Problem to solve :: The expected output is every entry, repeated exactly.

Source data ::

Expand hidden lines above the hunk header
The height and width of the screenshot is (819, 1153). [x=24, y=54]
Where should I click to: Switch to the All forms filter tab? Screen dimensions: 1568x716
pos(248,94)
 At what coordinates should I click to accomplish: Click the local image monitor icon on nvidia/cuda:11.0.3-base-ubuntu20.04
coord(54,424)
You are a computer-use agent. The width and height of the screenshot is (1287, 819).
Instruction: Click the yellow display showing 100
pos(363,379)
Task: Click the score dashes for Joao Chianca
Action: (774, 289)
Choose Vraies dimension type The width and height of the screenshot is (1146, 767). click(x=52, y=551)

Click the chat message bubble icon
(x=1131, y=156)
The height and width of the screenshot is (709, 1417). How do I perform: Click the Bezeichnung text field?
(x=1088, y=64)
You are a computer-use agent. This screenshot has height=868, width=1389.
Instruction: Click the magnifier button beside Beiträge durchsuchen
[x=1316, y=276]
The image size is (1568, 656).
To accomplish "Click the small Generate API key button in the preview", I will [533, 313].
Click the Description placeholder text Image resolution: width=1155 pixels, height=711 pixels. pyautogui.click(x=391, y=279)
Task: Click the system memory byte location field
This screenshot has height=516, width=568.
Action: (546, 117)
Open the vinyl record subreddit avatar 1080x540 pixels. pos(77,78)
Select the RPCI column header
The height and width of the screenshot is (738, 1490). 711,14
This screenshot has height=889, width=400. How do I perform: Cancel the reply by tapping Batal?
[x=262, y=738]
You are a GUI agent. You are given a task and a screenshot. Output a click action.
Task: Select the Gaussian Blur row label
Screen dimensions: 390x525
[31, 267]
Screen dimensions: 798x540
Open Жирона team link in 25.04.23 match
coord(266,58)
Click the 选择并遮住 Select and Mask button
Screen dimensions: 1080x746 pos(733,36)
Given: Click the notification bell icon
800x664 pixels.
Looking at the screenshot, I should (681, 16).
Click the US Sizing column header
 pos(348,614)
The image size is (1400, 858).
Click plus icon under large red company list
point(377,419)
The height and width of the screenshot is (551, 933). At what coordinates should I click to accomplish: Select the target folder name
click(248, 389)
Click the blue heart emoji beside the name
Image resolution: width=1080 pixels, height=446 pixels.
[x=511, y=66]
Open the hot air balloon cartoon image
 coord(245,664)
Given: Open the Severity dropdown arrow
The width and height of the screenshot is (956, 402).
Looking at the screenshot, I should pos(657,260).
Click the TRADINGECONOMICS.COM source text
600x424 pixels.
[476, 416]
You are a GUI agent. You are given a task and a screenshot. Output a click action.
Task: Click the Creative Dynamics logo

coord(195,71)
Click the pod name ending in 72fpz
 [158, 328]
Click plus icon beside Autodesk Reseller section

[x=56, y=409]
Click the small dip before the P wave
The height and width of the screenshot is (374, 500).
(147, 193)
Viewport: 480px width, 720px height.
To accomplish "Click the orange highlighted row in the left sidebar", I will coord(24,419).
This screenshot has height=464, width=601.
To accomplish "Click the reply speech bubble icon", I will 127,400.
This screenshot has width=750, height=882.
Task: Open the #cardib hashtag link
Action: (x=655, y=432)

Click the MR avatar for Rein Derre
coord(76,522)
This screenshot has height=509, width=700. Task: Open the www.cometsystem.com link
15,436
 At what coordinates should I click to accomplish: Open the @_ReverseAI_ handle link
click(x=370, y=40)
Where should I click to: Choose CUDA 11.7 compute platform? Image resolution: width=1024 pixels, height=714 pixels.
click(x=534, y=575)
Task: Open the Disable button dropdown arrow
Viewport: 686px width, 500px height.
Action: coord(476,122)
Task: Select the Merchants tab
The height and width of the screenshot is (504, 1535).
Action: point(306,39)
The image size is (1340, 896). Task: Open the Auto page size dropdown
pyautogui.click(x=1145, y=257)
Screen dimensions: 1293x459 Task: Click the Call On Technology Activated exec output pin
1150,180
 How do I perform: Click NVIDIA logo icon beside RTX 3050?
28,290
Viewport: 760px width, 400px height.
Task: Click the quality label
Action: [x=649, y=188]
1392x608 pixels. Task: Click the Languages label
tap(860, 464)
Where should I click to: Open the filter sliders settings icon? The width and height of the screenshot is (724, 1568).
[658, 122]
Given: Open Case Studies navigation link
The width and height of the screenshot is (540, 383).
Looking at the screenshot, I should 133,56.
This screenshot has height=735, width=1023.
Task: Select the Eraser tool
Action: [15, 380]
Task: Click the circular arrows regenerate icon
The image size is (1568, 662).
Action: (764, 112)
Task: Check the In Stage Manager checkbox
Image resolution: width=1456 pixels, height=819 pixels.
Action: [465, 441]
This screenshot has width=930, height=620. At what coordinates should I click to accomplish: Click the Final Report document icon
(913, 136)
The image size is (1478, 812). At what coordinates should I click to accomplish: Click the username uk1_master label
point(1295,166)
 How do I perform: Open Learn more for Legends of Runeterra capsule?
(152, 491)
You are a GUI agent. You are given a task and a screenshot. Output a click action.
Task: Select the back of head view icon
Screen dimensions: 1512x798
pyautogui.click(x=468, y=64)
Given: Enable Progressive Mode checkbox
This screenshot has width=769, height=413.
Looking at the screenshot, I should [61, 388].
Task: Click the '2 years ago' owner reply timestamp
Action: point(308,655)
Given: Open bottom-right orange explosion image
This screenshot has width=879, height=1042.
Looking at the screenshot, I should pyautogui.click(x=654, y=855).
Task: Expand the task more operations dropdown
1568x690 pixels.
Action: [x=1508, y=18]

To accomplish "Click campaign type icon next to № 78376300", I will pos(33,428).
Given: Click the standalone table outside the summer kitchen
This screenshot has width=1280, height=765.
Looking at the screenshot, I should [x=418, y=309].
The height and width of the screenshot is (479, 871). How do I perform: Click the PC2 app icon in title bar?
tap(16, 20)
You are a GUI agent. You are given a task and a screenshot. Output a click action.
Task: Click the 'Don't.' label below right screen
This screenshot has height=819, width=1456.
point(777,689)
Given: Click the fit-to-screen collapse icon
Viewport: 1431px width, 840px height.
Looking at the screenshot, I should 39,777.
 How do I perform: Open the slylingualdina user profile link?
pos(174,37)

Answer to this problem ::
Expand hidden lines above the hunk header
The height and width of the screenshot is (819, 1153). [x=24, y=54]
Where should I click to: Switch to the All forms filter tab? Screen dimensions: 1568x716
pos(248,94)
 At what coordinates should I click to accomplish: Click the local image monitor icon on nvidia/cuda:11.0.3-base-ubuntu20.04
coord(54,424)
You are a computer-use agent. The width and height of the screenshot is (1287, 819).
Instruction: Click the yellow display showing 100
pos(363,379)
Task: Click the score dashes for Joao Chianca
Action: (774, 289)
Choose Vraies dimension type The width and height of the screenshot is (1146, 767). click(x=52, y=551)

Click the chat message bubble icon
(x=1131, y=156)
The height and width of the screenshot is (709, 1417). How do I perform: Click the Bezeichnung text field?
(x=1088, y=64)
You are a computer-use agent. This screenshot has height=868, width=1389.
Instruction: Click the magnifier button beside Beiträge durchsuchen
[x=1316, y=276]
The image size is (1568, 656).
To accomplish "Click the small Generate API key button in the preview", I will [533, 313].
Click the Description placeholder text Image resolution: width=1155 pixels, height=711 pixels. pyautogui.click(x=391, y=279)
Task: Click the system memory byte location field
This screenshot has height=516, width=568.
Action: (546, 117)
Open the vinyl record subreddit avatar 1080x540 pixels. pos(77,78)
Select the RPCI column header
The height and width of the screenshot is (738, 1490). 711,14
This screenshot has height=889, width=400. How do I perform: Cancel the reply by tapping Batal?
[x=262, y=738]
You are a GUI agent. You are given a task and a screenshot. Output a click action.
Task: Select the Gaussian Blur row label
Screen dimensions: 390x525
[31, 267]
Screen dimensions: 798x540
Open Жирона team link in 25.04.23 match
coord(266,58)
Click the 选择并遮住 Select and Mask button
Screen dimensions: 1080x746 pos(733,36)
Given: Click the notification bell icon
800x664 pixels.
Looking at the screenshot, I should (681, 16).
Click the US Sizing column header
 pos(348,614)
The image size is (1400, 858).
Click plus icon under large red company list
point(377,419)
The height and width of the screenshot is (551, 933). At what coordinates should I click to accomplish: Select the target folder name
click(248, 389)
Click the blue heart emoji beside the name
Image resolution: width=1080 pixels, height=446 pixels.
[x=511, y=66]
Open the hot air balloon cartoon image
 coord(245,664)
Given: Open the Severity dropdown arrow
The width and height of the screenshot is (956, 402).
Looking at the screenshot, I should pos(657,260).
Click the TRADINGECONOMICS.COM source text
600x424 pixels.
[476, 416]
You are a GUI agent. You are given a task and a screenshot. Output a click action.
Task: Click the Creative Dynamics logo

coord(195,71)
Click the pod name ending in 72fpz
 [158, 328]
Click plus icon beside Autodesk Reseller section

[x=56, y=409]
Click the small dip before the P wave
The height and width of the screenshot is (374, 500).
(147, 193)
Viewport: 480px width, 720px height.
To accomplish "Click the orange highlighted row in the left sidebar", I will coord(24,419).
This screenshot has height=464, width=601.
To accomplish "Click the reply speech bubble icon", I will 127,400.
This screenshot has width=750, height=882.
Task: Open the #cardib hashtag link
Action: (x=655, y=432)

Click the MR avatar for Rein Derre
coord(76,522)
This screenshot has height=509, width=700. Task: Open the www.cometsystem.com link
15,436
 At what coordinates should I click to accomplish: Open the @_ReverseAI_ handle link
click(x=370, y=40)
Where should I click to: Choose CUDA 11.7 compute platform? Image resolution: width=1024 pixels, height=714 pixels.
click(x=534, y=575)
Task: Open the Disable button dropdown arrow
Viewport: 686px width, 500px height.
Action: coord(476,122)
Task: Select the Merchants tab
The height and width of the screenshot is (504, 1535).
Action: point(306,39)
The image size is (1340, 896). Task: Open the Auto page size dropdown
pyautogui.click(x=1145, y=257)
Screen dimensions: 1293x459 Task: Click the Call On Technology Activated exec output pin
1150,180
 How do I perform: Click NVIDIA logo icon beside RTX 3050?
28,290
Viewport: 760px width, 400px height.
Task: Click the quality label
Action: [x=649, y=188]
1392x608 pixels. Task: Click the Languages label
tap(860, 464)
Where should I click to: Open the filter sliders settings icon? The width and height of the screenshot is (724, 1568).
[658, 122]
Given: Open Case Studies navigation link
The width and height of the screenshot is (540, 383).
Looking at the screenshot, I should 133,56.
This screenshot has height=735, width=1023.
Task: Select the Eraser tool
Action: [15, 380]
Task: Click the circular arrows regenerate icon
The image size is (1568, 662).
Action: (764, 112)
Task: Check the In Stage Manager checkbox
Image resolution: width=1456 pixels, height=819 pixels.
Action: [465, 441]
This screenshot has width=930, height=620. At what coordinates should I click to accomplish: Click the Final Report document icon
(913, 136)
The image size is (1478, 812). At what coordinates should I click to accomplish: Click the username uk1_master label
point(1295,166)
 How do I perform: Open Learn more for Legends of Runeterra capsule?
(152, 491)
You are a GUI agent. You are given a task and a screenshot. Output a click action.
Task: Select the back of head view icon
Screen dimensions: 1512x798
pyautogui.click(x=468, y=64)
Given: Enable Progressive Mode checkbox
This screenshot has width=769, height=413.
Looking at the screenshot, I should [61, 388].
Task: Click the '2 years ago' owner reply timestamp
Action: point(308,655)
Given: Open bottom-right orange explosion image
This screenshot has width=879, height=1042.
Looking at the screenshot, I should pyautogui.click(x=654, y=855).
Task: Expand the task more operations dropdown
1568x690 pixels.
Action: [x=1508, y=18]

To accomplish "Click campaign type icon next to № 78376300", I will pos(33,428).
Given: Click the standalone table outside the summer kitchen
This screenshot has width=1280, height=765.
Looking at the screenshot, I should [x=418, y=309].
The height and width of the screenshot is (479, 871). How do I perform: Click the PC2 app icon in title bar?
tap(16, 20)
You are a GUI agent. You are given a task and a screenshot. Output a click action.
Task: Click the 'Don't.' label below right screen
This screenshot has height=819, width=1456.
point(777,689)
Given: Click the fit-to-screen collapse icon
Viewport: 1431px width, 840px height.
Looking at the screenshot, I should 39,777.
 How do I perform: Open the slylingualdina user profile link?
pos(174,37)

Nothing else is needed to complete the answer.